Staff told us that working across regulatory boundaries sharpens their generalist skills and, not incidentally, improves promotion prospects.
Yet brokerage does require careful handling: every publication must be cleared by multiple agencies, divergent IT systems complicate collaboration, and different confidentiality regimes slow information-sharing.
Those difficulties are real, but our interviewees judged the benefits worth the hassle.
Measuring impact is harder
The Forum points to three kinds of evidence: formal endorsements (for example, citations by the OECD and the UK’s Regulatory Horizons Council), positive feedback from the quartet itself, and roughly 160 publicly available documents that referenced the DRCF between 2020 and 2023.
We accept that these indicators show growing visibility; nevertheless, claims to add economic value—savings for business, consumer welfare gains, or accelerated innovation—remain to be quantified. That is an agenda for future work, including ours.

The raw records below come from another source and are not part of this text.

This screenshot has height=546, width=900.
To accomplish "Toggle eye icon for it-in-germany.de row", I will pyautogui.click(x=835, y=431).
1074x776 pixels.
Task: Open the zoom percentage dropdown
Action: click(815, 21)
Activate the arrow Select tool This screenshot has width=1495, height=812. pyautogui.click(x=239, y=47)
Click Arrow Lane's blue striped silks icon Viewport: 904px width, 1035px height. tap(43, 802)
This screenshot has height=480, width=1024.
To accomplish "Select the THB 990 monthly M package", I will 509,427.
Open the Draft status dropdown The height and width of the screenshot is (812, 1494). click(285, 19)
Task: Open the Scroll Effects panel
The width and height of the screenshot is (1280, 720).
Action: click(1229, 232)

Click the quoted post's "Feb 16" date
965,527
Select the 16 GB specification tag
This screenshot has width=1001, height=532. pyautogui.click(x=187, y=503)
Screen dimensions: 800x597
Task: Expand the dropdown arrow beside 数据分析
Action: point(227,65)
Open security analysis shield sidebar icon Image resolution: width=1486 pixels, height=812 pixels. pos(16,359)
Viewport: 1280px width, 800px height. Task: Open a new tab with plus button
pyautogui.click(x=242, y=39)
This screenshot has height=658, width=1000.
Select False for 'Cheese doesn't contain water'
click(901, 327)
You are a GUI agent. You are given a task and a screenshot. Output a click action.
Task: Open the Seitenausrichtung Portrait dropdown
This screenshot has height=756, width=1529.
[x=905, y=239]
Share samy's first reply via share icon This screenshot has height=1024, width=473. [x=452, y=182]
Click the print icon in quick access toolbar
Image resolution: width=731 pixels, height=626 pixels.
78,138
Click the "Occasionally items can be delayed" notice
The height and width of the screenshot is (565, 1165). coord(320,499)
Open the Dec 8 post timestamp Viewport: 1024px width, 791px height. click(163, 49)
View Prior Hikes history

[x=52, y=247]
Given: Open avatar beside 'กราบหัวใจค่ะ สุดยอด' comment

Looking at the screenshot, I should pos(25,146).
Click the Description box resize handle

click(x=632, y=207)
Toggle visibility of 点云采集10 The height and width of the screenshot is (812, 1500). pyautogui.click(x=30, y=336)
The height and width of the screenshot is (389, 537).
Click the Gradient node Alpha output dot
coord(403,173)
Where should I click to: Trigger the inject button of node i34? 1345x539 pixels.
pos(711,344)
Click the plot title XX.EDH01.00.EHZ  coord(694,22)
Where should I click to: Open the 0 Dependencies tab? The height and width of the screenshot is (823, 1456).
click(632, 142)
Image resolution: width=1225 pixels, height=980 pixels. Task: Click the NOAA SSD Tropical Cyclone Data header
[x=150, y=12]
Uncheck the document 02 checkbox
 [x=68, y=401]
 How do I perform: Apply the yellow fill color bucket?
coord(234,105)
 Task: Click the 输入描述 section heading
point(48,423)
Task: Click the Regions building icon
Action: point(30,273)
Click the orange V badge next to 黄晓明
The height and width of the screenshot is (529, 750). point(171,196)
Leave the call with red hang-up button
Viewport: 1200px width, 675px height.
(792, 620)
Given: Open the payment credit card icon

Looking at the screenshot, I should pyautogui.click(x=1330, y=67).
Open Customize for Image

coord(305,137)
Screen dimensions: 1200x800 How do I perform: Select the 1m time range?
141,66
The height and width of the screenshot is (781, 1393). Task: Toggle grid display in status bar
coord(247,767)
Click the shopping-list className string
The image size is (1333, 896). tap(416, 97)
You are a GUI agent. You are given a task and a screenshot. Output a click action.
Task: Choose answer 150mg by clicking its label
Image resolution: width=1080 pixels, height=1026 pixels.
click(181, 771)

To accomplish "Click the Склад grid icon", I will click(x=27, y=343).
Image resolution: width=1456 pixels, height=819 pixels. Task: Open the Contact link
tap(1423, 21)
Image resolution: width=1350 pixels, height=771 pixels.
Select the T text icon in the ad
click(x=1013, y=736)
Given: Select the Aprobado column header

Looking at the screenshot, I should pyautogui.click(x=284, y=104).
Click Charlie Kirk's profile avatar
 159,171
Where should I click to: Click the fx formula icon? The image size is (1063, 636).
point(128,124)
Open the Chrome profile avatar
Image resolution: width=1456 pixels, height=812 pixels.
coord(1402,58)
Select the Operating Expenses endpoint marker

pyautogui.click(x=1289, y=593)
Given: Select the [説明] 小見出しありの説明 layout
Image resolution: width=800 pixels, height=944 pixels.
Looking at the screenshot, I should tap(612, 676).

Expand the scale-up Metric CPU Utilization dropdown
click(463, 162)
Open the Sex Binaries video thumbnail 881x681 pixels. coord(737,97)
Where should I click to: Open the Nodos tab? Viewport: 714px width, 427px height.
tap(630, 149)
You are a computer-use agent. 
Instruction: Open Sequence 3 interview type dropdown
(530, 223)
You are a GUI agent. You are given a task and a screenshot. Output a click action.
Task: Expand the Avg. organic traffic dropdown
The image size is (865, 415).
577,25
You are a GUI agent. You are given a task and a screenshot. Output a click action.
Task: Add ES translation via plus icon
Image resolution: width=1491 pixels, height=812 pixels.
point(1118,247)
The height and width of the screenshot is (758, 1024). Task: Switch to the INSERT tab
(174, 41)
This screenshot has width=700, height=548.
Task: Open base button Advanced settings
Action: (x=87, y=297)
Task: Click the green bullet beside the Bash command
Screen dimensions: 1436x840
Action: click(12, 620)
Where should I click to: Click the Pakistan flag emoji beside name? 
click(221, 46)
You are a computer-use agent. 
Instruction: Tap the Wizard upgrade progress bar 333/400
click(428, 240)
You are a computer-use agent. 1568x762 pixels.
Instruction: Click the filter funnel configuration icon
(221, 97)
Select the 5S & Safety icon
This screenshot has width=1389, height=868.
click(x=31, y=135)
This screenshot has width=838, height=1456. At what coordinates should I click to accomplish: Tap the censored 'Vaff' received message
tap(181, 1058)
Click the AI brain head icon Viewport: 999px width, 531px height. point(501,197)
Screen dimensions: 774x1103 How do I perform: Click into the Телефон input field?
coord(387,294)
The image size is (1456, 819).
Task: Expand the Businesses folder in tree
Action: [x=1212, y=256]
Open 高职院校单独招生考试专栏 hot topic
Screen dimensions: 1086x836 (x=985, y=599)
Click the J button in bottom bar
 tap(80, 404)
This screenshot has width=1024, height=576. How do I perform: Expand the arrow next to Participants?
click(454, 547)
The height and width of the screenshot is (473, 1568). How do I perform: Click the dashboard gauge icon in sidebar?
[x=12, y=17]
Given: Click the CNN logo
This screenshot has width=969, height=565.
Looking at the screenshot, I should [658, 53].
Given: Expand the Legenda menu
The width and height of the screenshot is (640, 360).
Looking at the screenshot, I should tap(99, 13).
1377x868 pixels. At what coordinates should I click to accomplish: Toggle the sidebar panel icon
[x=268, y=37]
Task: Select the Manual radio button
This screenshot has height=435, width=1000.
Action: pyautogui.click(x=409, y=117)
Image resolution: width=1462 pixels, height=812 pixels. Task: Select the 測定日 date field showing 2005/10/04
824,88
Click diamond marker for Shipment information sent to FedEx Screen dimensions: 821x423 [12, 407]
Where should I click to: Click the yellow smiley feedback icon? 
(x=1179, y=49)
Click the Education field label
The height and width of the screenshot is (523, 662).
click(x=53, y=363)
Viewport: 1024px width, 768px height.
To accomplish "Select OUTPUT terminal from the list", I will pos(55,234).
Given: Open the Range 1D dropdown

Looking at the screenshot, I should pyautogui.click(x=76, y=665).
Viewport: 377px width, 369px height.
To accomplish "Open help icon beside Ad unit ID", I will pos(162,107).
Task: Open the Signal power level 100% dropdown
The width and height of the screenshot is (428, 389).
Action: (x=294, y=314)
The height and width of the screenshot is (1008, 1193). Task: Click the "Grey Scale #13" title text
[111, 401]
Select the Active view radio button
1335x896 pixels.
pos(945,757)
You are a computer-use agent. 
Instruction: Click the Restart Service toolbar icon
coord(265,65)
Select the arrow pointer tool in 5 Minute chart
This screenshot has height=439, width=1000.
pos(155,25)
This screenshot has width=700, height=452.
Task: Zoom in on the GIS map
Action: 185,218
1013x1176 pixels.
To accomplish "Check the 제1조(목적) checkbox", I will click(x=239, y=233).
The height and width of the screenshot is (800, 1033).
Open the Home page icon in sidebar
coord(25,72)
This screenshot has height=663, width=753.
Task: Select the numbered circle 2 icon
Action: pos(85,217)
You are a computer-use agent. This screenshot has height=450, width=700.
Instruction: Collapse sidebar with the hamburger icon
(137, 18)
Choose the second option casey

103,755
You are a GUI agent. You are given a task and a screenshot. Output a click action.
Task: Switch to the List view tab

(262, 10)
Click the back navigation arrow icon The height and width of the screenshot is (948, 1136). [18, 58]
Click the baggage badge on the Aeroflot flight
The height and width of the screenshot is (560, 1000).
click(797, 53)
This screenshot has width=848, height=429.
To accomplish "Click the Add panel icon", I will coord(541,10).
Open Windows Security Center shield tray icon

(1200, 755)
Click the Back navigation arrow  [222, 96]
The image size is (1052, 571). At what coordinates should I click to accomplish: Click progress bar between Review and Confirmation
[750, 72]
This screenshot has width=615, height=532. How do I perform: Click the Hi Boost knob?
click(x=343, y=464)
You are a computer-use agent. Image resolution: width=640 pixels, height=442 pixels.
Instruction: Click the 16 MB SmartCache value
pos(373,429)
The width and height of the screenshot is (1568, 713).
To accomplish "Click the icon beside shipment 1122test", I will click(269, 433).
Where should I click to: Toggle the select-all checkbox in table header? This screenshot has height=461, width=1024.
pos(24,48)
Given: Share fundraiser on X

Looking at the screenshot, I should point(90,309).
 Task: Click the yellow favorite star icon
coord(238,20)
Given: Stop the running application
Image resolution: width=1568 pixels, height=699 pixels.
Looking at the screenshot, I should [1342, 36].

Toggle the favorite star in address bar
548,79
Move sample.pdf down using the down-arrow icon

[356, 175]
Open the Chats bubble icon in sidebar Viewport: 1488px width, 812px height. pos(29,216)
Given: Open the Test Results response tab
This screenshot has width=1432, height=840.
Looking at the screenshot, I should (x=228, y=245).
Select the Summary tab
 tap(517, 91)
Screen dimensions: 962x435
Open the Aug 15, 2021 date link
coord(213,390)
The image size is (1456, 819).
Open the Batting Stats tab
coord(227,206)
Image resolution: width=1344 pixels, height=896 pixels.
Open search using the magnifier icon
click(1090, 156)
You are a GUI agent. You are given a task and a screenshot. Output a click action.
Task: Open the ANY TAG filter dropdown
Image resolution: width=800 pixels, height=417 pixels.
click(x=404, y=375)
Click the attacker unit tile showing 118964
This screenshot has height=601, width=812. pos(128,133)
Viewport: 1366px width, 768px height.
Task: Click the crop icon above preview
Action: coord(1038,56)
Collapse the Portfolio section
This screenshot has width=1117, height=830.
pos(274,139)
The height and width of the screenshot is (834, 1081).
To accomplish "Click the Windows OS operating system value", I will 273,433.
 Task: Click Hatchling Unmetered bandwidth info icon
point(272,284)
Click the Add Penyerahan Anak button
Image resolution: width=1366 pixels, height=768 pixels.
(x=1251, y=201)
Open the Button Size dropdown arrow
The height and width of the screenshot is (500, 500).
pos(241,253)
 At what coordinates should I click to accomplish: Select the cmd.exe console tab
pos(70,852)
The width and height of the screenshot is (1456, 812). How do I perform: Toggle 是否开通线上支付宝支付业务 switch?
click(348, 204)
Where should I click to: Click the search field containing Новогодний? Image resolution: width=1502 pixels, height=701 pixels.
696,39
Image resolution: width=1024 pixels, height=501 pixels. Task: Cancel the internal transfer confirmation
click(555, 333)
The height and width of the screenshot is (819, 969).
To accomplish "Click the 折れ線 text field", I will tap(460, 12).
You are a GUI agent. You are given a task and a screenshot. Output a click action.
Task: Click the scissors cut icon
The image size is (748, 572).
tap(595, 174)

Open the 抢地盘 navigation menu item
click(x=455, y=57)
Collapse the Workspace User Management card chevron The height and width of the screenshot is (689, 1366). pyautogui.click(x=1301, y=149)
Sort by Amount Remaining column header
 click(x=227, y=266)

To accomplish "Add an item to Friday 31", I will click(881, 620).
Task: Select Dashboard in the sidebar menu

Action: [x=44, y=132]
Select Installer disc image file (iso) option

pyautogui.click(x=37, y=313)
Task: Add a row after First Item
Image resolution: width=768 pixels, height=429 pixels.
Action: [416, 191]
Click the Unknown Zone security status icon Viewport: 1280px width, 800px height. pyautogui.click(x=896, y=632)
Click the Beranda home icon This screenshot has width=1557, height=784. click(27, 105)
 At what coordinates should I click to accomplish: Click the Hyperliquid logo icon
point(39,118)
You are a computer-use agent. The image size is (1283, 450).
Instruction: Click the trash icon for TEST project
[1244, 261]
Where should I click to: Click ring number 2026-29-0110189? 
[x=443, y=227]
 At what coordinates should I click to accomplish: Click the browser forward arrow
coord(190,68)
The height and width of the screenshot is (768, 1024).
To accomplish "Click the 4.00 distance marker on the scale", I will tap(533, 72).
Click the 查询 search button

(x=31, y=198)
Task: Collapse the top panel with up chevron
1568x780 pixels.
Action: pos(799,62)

Three points of uncertainty
Looking forward, three uncertainties loom large in our analysis.
First, the political climate could swing toward lighter-touch regulation or, conversely, toward tougher industrial policy; either way, the quartet’s legislative remits might shift, requiring the DRCF to adapt.
Second, Britain is still wrestling with whether to create a dedicated AI regulator. If that happens, should the newcomer join the quartet? The institutional politics might be delicate.
Third, the Forum’s non-statutory basis means it relies on voluntary cooperation. If one regulator were to exit, could the DRCF survive?
But we are optimistic
We view the DRCF as a timely experiment in agile, risk-based, innovation-friendly governance.
By orchestrating existing statutory powers rather than demanding new ones, the Forum reduces duplication, clarifies expectations, and speeds collective learning.
Whether it endures will depend on its capacity to keep delivering actionable insight that keeps up with legislative cycles and market innovation.
Even if its current configuration changes, the model itself—light-footed, cross-sector coordination rooted in brokerage—will, in our view, remain a compelling template for managing digital and AI risks in the United Kingdom and beyond.